**Extracted text:**
[Start]

The Latin American Network of Political Ecology, thorugh the organizing committee of the III Latin American Congress of Political Ecology, invites the academic community and social movements to participate in this meeting, which will be held in Salvador and in Cachoeira, in the state of Bahia, Brazil, from March 18th to 20th, 2019.

 

The main theme of the congress deals with the turbulent times faced by Latin America, with the emergence of authoritarian and neoliberal governments and the acceleration of extrativist policies and the desnationalization of natural resources. Facing this reaccionary turn, decolonial insurgences and struggles emerge, regathering emancipatory horizons, new resistance ecologies that reconfigure the libertatory praxis.

 

With its critical strength, the decolonial latin American political ecology has been an innovative paradigm to resist this reaccionary turn and to empower processes of emancipation  and libertation.

 

Within this urgent political context, the Congress aims to create a space for encounters and convergences between emancipatory thought and practices, between academy, social movements and activism.

 

The congress pays tribute to Hector Alimonda (1949-2017), who in his lifetime promoted Latin American critical thought through political ecology and through the struggle against the ‘persistent coloniality that affects Latin American nature. It also homages popular environmental political leaderships that, in their own historical moments and with their own forces, were able to build up collective perspectives of emancipatory ecological struggles. These include Chico Mendes, murdered 30 years ago, on December 22nd 1998, Maria and Zé Claudio, murdered in 2011, and Berta Carceres, murdered on March 3rd 2016.

 

The congress is organized by the Federal University of Bahia (UFBA) and Federal University of Reconcavo of Bahia (UFRB), gathering a network of collaboration with other Brazilian universities (UNILAB, UFABC, UNB, UNIFESP), Chilean universities (UCN, FAU-UC) and leaders of social movements (MAM, APIB, CNS).

Guiding themes

Capitalism political ecology and landscapes of inequality

The intensification of extractivism has risen the conflicts, disasters, crimes, inequality and environmental degradation. Capital pillaging of urban space operates in growing connection with the destruction of river basins, mountains, forestes and water fencing. Narrative guerrillas that question the naturalization of oppressions contradict the unpoliticized narratives of Anthropocene. If Anthropocene is the Era of Capital, which horizons allow us to imagine alternatives, based on egualitarian transformations of social-ecological post-capitalist relationships?

[End]

Continue the political ecology congress announcement above, starting right after its final sentence.

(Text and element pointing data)
[Start]

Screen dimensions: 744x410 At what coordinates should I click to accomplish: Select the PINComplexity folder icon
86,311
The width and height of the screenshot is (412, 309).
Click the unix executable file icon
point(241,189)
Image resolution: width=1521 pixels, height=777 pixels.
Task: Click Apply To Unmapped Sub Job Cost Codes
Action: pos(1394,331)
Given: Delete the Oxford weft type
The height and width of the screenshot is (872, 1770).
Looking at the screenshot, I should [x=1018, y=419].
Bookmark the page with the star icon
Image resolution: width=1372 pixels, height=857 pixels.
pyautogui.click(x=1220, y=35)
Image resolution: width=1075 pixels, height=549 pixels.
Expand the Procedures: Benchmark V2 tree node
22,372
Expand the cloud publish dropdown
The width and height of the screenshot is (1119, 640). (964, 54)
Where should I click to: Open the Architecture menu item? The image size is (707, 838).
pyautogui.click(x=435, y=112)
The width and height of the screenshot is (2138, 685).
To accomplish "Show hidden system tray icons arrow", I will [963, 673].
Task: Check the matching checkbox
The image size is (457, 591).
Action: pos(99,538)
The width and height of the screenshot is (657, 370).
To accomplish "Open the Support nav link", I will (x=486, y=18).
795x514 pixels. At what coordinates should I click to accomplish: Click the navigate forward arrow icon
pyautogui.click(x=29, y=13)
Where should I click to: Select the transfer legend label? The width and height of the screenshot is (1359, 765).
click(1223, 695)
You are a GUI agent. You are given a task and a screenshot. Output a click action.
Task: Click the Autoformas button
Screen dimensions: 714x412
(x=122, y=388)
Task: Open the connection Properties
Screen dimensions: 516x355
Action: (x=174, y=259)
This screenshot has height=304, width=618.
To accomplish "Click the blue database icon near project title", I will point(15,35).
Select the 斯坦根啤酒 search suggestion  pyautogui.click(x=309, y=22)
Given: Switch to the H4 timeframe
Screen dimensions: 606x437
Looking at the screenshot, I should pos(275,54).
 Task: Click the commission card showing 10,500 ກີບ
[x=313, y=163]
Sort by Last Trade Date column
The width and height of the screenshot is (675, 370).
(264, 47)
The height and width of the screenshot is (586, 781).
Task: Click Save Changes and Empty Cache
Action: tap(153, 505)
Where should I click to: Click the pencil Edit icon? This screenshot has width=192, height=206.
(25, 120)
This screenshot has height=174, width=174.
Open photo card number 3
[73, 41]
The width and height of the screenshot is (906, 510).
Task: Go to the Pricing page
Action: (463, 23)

[End]

**Response to the task:**
#Environmental history

#Capitalocene

#Anthropocene

#Chthulucene 
#Plantationcene 
#Extractivism 
#green economy 
#ecosocialism 
#working class ecologism #deslocation #migration 
#environmental racism

#environmental justice

Insurgent political ecologies 

This session promotes discussion about the struggles and the alternatives; about the commons, territorialities, post-development, post-extractivism. Proposals oriented to the analisys of political alternatives and territorial struggles are welcomed. The indigenous, quilombola, diasporic, peasant, riverine, rubber tapper, palenquera, fundo de pasto, landless and homeless Abya Yala, the popular ecologism and the insurgent epistemologies. Commons are constructions that historically face fencing, challenge commodification, individualism, neoliberalism, and may operate in every social, urban, hydric, rural or digital environment. We invite works that shed light and promote voices and movements of resistance and alternatives’ seeking.

#common political ecology

 #degrowth 

#environmentalism of the poor

#post-extractivism 

#post-development

 #ecofeminism 

#new cartographies

#ecosufficiency

Decolonial ecologies, environmental epistemologies and cosmovisions

Beyond materiality, Latin American theoretical reflection has contributed to iluminate knowledges that go much further of the occidental knowledge of the world and to foresse other worlds that re-exist beyond coloniality. We invite proposals that dialogue with epistemic alternatives, ontological struggles and wars, and knowledge and life ways that emerge from decolonial praxis and contribute to iluminate horizons of alternatives to the being and knowing explotations.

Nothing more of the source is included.